Lascia il segno lo show (inteso nella migliore accezione della parola) di Roberto Saviano mercoledì sera in tv su Rai 3.
Colpisce il modo in cui Saviano racconta, anche davanti alla telecamera, non solo sulle pagine. Tempi accurati, quasi mai in eccesso, pause studiate, sguardi diretti, emozione evidente ma trattenuta, sempre sotto controllo.
Uno show, appunto.
Uno show per la letteratura e per la verità, per riallineare le parole e le cose.
La letteratura, così diversa dalla cronaca: la cronaca delle gazzette locali, la cronaca che raccoglie le voci, le genera, diffama i coraggiosi.
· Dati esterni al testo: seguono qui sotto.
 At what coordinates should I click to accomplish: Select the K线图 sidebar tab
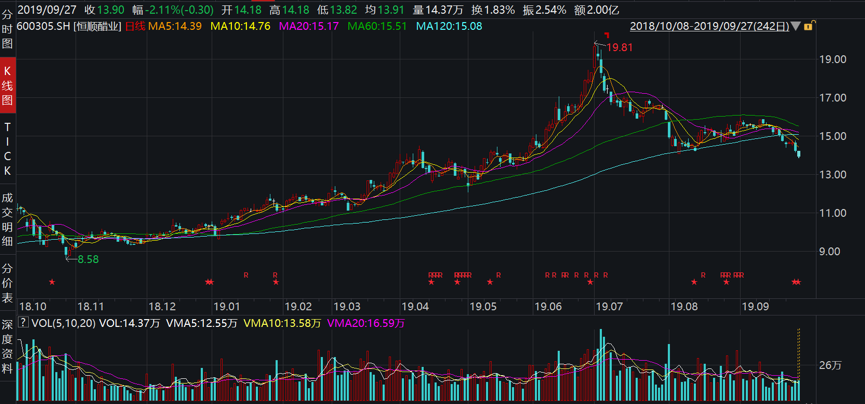[8, 87]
Saviano ha spettacolarizzato la sua concezione di letteratura – così dichiaratamente e programmaticamente diversa dal “giornalismo”, pur occupandosi di cose di cui si occupa anche il giornalismo.
Ha portato in classifica un libro terribile come Gomorra, ci mostra la rete che opprime il meridione e ci dice (ci fa vedere, con gli occhi, con le sensazioni) che riguarda tutti noi; ci dice che molta dell’economia di questo paese vive di quel denaro sporco di sangue, denaro che vuole ripulirsi circolando. E ci dice, ci fa sentire dentro, che non possiamo dimenticare tutto questo, non dovremmo fare finta di niente.
Saviano scrittore è veramente un fenomeno dirompente perché usa se stesso, il suo corpo prigioniero, la sua vita blindata di ragazzo in uno show continuo per una causa giusta e forte, che è già tutta nel suo libro.
Le immagini di Saviano accanto a Paul Auster e David Grossman ci ricordano che le parole scritte della letteratura sono lo strumento più forte di questa lotta e che lo show serve per portare tutti dentro quelle parole, quelle pagine. E come dice lui a chi lo accusa di protagonismo, viene da chiedersi: che male c’è a rendere spettacolari le parole, a fare moda attorno alla sua ossessione-giusta, attorno alla letteratura come strumento di civiltà?